> _Tarefa 1_
Responda, por favor, com base no texto sobre alimentação hospitalar:
(a) Segundo Adelino, o que o organismo acelera na fase inicial da doença?
(b) Em que estado trabalha a nutricionista Raphaela Albanez?
(c) Que pacientes Raphaela cita como exemplo de quem se beneficia da alimentação saudável?
> _Tarefa 2_
Prossiga o texto sobre alimentação hospitalar a partir do ponto em que ele termina.

> _Trecho de origem_

Adelino explica que na fase inicial da doença, o organismo acelera o metabolismo na tentativa de combater o mal, o que aumenta a demanda de aminoácidos. Além disso, há mais necessidade de proteínas de fase aguda e de células imunes. Num segundo momento, afirma o nutricionista, o maior aporte proteico se justifica pela tentativa de vencer a resistência anabólica e para minimizar perda de massa muscular, lesões de pele e infecções hospitalares.

– A alimentação adequada e em quantidade e qualidade nutricional mantém ou recupera o estado nutricional do paciente. A terapia nutricional bem aplicada reduz a morbidade e a mortalidade, refletindo em redução do tempo de internação e menores custos hospitalares – destaca.

Por outro lado, combinações de dietas modificadas e restrições múltiplas são como a receita do fracasso: a comida fica ruim, o paciente rejeita o prato, aumenta o déficit calórico-proteico e o quadro de saúde piora.

É por isso que Adelino gosta da ideia de tornar a experiência da internação prazerosa, dentro do possível, e isso pode começar pela visão de um prato bonito e, claro, pelo paladar.

Oncologia

Gastronomia hospitalar como a conduzida por Adelino não é exclusividade das grandes metrópoles nem dos hospitais de notória especialização. No interior de Goiás, a nutricionista Raphaela Albanez diz que a meta é o paciente deixar a obrigação de comer para esperar pelo almoço ou jantar como o ponto alto do dia de internação.

– Dieta pastosa não é mais sinônimo de todos os alimentos batidos no liquidificador, porque essa sopa tem sabor, cheiro e cor sempre iguais. Nos primeiros dias, o paciente até toma, até que ele passa a enjoar e recusar. Por que não servir cremes, purês, patês com alimentos combinados de forma a agradar o paladar?

Nutricionista da Unimed, empresa parceira do Saúde Caixa em Goiás, Raphaela conta que pacientes oncológicos, por exemplo, beneficiam-se da alimentação saudável. Além de deixá-los mais dispostos, a comida pode ser o melhor remédio para combater efeitos colaterais desgastantes, como os da quimioterapia ou radioterapia.

– Quem está sendo tratado de câncer recebe uma alimentação saudável e balanceada, mas quando o paciente apresenta sintomas relacionados ao tratamento, alteramos a dieta para contrapor esses efeitos

Uma dica importante é ficar longe de frutas e verduras com agrotóxicos, já que eles agem para iniciar, promover ou acelerar as mutações que geram tumores. Além dos orgânicos, sugere Raphaela, é aconselhável observar a época de colheita das safras, porque eles recebem menos agrotóxicos durante a maturação.

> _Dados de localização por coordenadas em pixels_
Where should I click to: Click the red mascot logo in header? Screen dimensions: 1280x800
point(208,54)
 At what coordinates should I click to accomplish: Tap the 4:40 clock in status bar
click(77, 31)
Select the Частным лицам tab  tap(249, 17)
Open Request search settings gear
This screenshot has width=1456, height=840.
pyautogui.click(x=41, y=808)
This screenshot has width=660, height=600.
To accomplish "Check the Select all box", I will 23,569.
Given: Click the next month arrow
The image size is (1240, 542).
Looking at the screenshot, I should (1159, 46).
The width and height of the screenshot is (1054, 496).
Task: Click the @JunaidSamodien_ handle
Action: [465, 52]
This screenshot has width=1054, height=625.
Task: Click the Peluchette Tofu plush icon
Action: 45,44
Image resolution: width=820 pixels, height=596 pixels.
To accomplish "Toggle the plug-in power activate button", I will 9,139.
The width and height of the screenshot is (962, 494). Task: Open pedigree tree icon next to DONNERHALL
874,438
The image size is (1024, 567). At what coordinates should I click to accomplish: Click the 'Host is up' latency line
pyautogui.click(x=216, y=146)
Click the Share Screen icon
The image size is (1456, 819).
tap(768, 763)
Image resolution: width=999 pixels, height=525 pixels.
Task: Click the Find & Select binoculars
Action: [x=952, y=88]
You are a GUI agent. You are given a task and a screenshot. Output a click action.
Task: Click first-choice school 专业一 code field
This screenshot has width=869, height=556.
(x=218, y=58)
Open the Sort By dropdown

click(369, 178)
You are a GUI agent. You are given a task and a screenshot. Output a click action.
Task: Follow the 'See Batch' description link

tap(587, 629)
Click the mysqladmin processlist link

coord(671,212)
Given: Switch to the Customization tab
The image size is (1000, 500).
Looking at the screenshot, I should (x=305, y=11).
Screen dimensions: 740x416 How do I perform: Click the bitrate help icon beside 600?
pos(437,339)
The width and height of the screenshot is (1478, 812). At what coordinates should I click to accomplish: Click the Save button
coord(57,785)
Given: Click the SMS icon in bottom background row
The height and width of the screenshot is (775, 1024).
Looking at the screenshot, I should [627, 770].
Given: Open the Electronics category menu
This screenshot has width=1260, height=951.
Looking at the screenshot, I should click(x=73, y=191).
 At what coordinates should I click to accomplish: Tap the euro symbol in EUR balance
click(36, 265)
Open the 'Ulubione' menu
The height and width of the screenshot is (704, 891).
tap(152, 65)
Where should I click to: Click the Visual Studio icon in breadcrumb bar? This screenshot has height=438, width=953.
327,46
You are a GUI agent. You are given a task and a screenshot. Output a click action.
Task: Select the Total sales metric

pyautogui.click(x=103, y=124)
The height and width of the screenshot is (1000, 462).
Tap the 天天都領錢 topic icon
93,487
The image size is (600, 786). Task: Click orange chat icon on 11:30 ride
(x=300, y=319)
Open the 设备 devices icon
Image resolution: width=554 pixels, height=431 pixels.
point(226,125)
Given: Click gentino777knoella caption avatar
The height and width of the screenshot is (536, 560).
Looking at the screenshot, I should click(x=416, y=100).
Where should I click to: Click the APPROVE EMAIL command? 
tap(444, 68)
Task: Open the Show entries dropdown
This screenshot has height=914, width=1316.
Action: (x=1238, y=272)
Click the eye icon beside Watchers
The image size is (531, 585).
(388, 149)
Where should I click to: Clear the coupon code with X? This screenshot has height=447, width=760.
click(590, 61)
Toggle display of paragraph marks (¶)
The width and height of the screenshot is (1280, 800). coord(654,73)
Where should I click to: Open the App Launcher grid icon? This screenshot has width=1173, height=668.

> _Área de resposta 1_
(a) O metabolismo.
(b) Goiás.
(c) Os pacientes oncológicos.

> _Área de resposta 2_
Os lanchinhos “contrabandeados” nas bolsas das visitas, apesar do carinho e do cuidado, podem ser perigosos: precisam estar de acordo com a dieta do paciente, serem frescos e, de preferência, preparados em casa.

– É bom evitar alimentos perecíveis como salgados, bolos, doces, pães. Mas se forem levados, melhor que não sejam comprados em bares, lanchonetes e restaurantes, pelo risco de expor a pessoa a uma infecção, por exemplo – alerta Raphaela. 

O Instituto Nacional do Câncer (Inca) aconselha os pacientes oncológicos a:

  • Manter uma rotina alimentar, respeitando os horários de realização das refeições. Evitar pular refeições e longos períodos em jejum.
  • Comer devagar e mastigar bem os alimentos.
  • Beber, no mínimo, 2 litros (ou 8 copos de 250ml) de água ou água aromatizada por dia. É importante observar os sinais de desidratação, como boca seca, lábio ressecado e intestino preso.
  • Incluir diariamente frutas, verduras e legumes na alimentação. Eles são ricos em nutrientes, como fibras, vitaminas e minerais, e vão contribuir para o bom funcionamento do intestino.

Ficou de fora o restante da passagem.